Décentralisation : le Sénat lance une consultation des élus locaux

Le Sénat va lancer "dans les jours qui viennent", sur sa plateforme internet dédiée (lien ci-dessous) à la participation citoyenne, une consultation de l'ensemble des élus locaux sur la décentralisation. L'objectif est de permettre à la chambre qui représente les collectivités de préparer l'examen du projet de loi "4D" (décentralisation, différenciation, déconcentration et décomplexification). 

Les élus veulent non "des textes qui arrivent d'en haut", mais des textes "qui soient partagés avec eux", a déclaré le président de la Haute Assemblée, lors d'une conférence de presse organisée ce 4 février avec l'association des journalistes parlementaires. Le Sénat va aborder des sujets "extrêmement concrets", a souligné Gérard Larcher. Et celui-ci de préciser quelques-uns d'entre eux : "Est-ce qu'on accepte ou non que les intercommunalités ne soient pas organisées sur le même modèle ? Comment contribue-t-on à replacer le maire au centre des décisions ? Est-ce qu'en matière médico-sociale on donne au département plus de responsabilités ? Est-ce qu'on donne aux régions des responsabilités en matière d'emploi, de santé en lien avec les élus ?".

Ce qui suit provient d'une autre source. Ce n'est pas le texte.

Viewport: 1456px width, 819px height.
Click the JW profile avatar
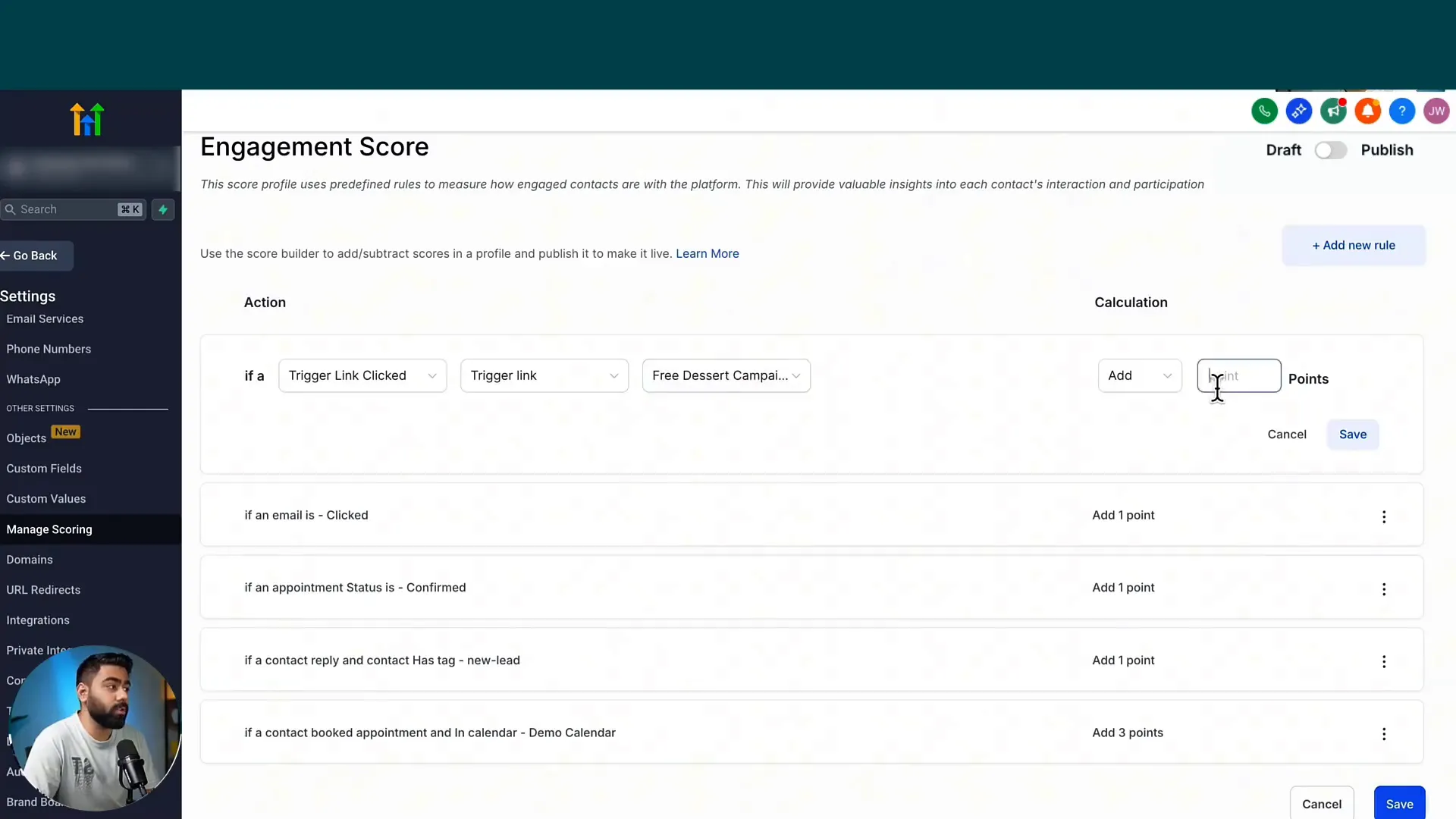1437,111
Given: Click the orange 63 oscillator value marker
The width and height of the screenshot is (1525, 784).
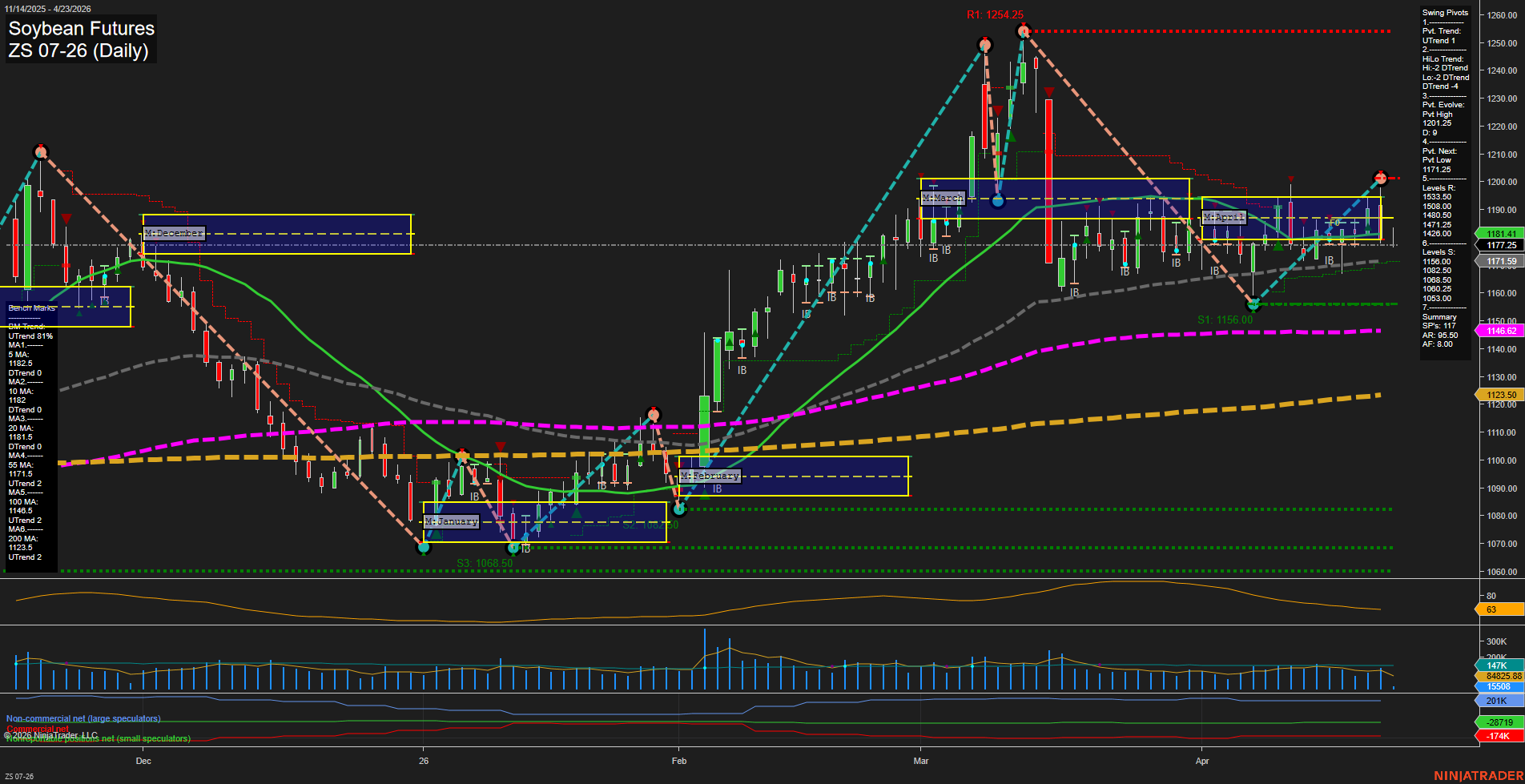Looking at the screenshot, I should tap(1495, 609).
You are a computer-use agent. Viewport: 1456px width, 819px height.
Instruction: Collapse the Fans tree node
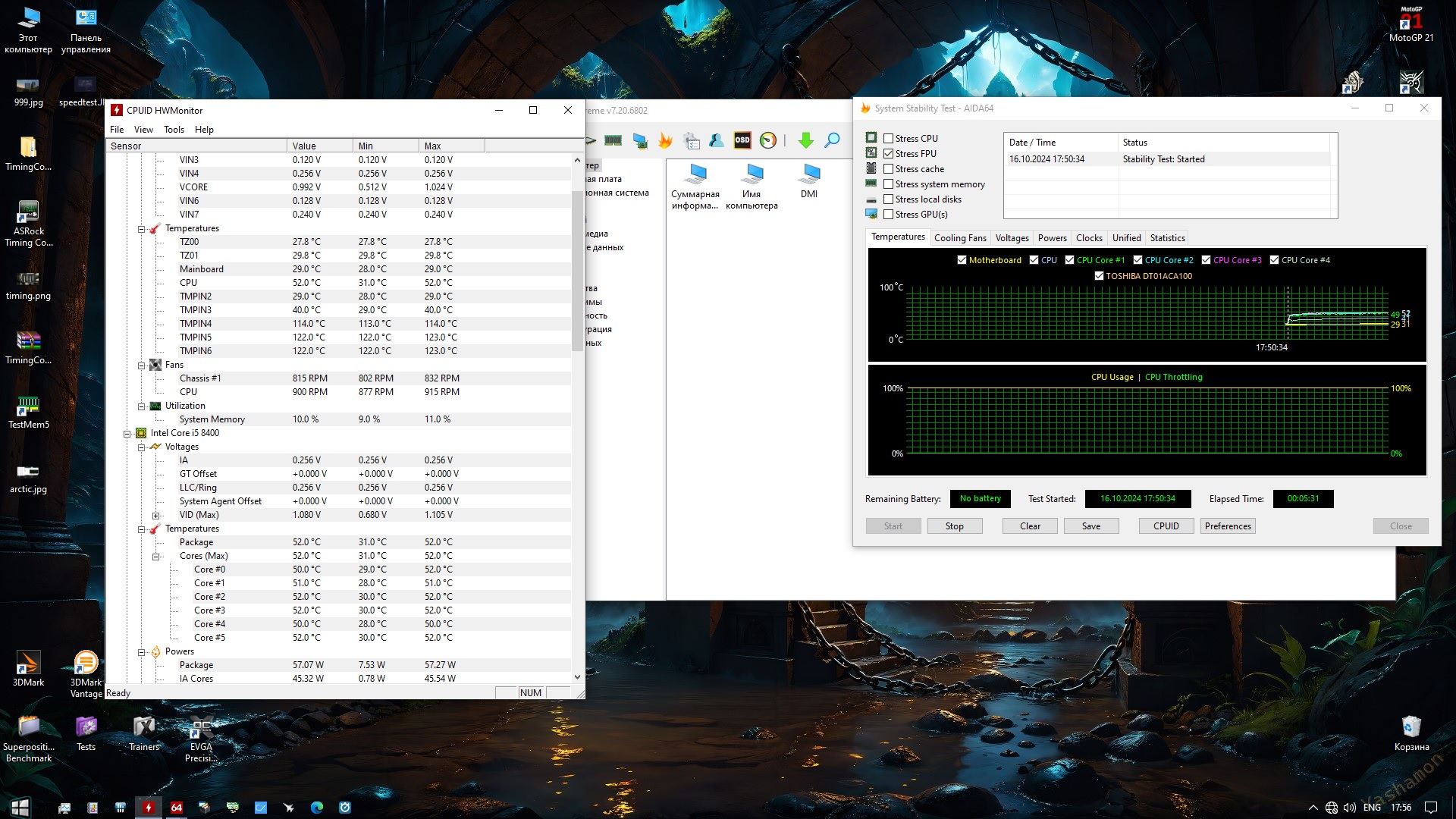point(141,366)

Le calendrier de la réforme est très incertain, mais le texte n'a toujours pas été officiellement déprogrammé. "On nous promet un examen de la loi 4D peut-être en juillet prochain", a indiqué le président du Sénat. Mais Gérard Larcher est demeuré prudent : le projet de loi "4D" viendra d'abord en première lecture devant le Sénat, mais "s'il vient", a-t-il au préalable précisé.
"En toute hypothèse, le projet de texte, en l'état que nous connaissons, nous paraît loin de marquer une nouvelle étape de la décentralisation", a critiqué l'édile de droite. "Il ne répond pas aux attentes des élus en matière de responsabilités, (…) de santé, de médico-social, d'emploi, de culture, de sport… il n'aborde pas non plus les enjeux financiers", a-t-il poursuivi.
Les élus locaux sont toutefois "plutôt demandeurs" de la réforme portée par Jacqueline Gourault. Les élus membres du bureau de l'Association des petites villes de France ont par exemple demandé en début de semaine au président du Sénat "de dire qu'ils avaient besoin de ce texte sur la décentralisation". 
"Notre pays a besoin de plus de proximité, de plus de libertés et de souplesse, (…) de plus d'action sur le terrain, en clair [d']une nouvelle génération de la décentralisation", a plaidé Gérard Larcher. Mais, selon lui, depuis le Grand Débat suivant la crise des gilets jaunes, seules "des demi-mesures, ou pire parfois des mesures de recentralisation", ont été prises. Avec la suppression de la taxe d'habitation et la baisse des impôts de production, "l'Etat a renforcé sa tutelle en substituant des dotations aux impôts locaux", a-t-il dénoncé. En critiquant aussi "l'absence réelle de déconcentration" de la part de l'Etat.
Pour Gérard Larcher, la crise sanitaire "a démontré la réactivité et l'agilité des collectivités et l'urgence de repenser notre organisation administrative". Il a présenté la décentralisation comme une solution à la crise.